- [Given passage]:

Overheating as well as damage will occur when the motors and sensors are not functioning while ICEs
are operating. Computer units of ICEs control operations of electric fans. Furthermore, temperature
sensors monitor engine temperatures and transmit them as data signals to these computer units. These
computer units act as controllers for actuating on and off modes of electric fan motors.
An additional radiator is mounted in front of the normal radiator in cases where ICEs or automobile
engines have air conditions. Thus, in these situations, the second radiators are referred to as air condition
condensers. The second radiator also needs cooling by air flow. The fan will always be in operation
when air condition is on, even if ICE is off. Air must continue to flow through air condition condenser
so that there will be cooling of passenger compartment.Choquet, (2014).

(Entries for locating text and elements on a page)
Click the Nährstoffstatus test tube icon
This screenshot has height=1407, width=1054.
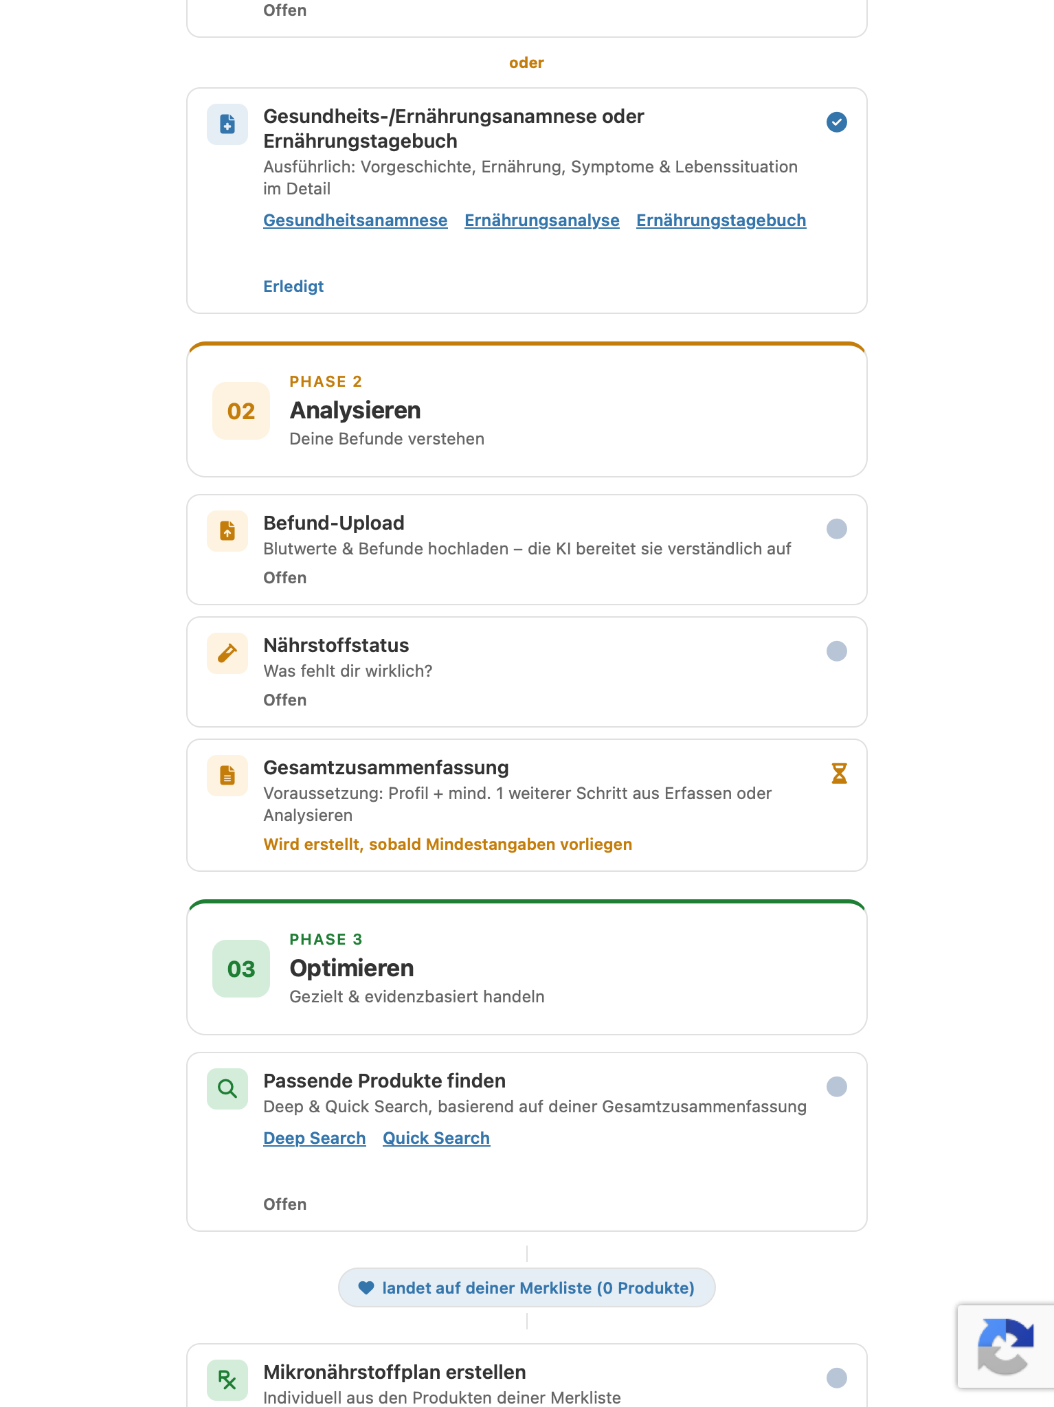[x=227, y=653]
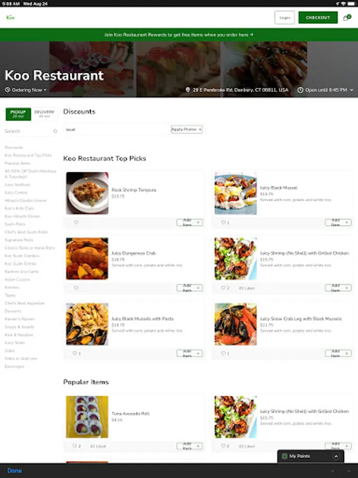The width and height of the screenshot is (358, 478).
Task: Click the promo code input field
Action: [x=117, y=130]
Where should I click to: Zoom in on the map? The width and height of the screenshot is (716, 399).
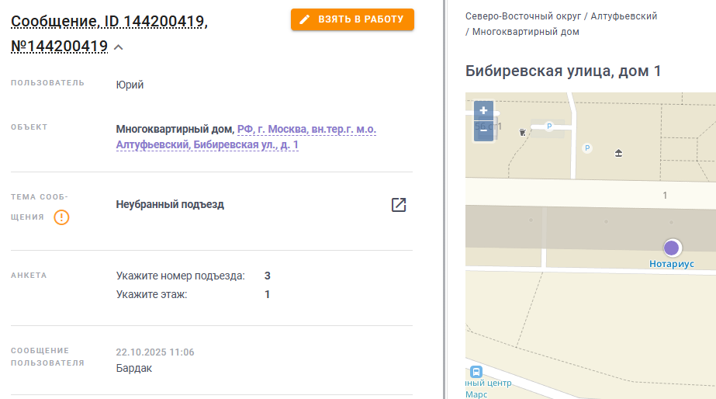pos(483,111)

- [Brief 1]:
From the cooling-fan passage, print the part starting with "An additional radiator" and going on through "passenger compartment.Choquet, (2014).".
- [Brief 2]:
Do the following statements agree with the cooling-fan passage? Answer yes or no for each, quoting the words that decide it. (a) Temperature sensors send engine temperatures to the computer units as data signals. (b) With the air conditioning on, the fan stops once the ICE is switched off. (c) The additional radiator sits behind the normal radiator.

- [Full output 1]:
An additional radiator is mounted in front of the normal radiator in cases where ICEs or automobile
engines have air conditions. Thus, in these situations, the second radiators are referred to as air condition
condensers. The second radiator also needs cooling by air flow. The fan will always be in operation
when air condition is on, even if ICE is off. Air must continue to flow through air condition condenser
so that there will be cooling of passenger compartment.Choquet, (2014).

- [Full output 2]:
(a) Yes: "temperature sensors monitor engine temperatures and transmit them as data signals to these computer units"
(b) No: "The fan will always be in operation when air condition is on, even if ICE is off."
(c) No: "An additional radiator is mounted in front of the normal radiator"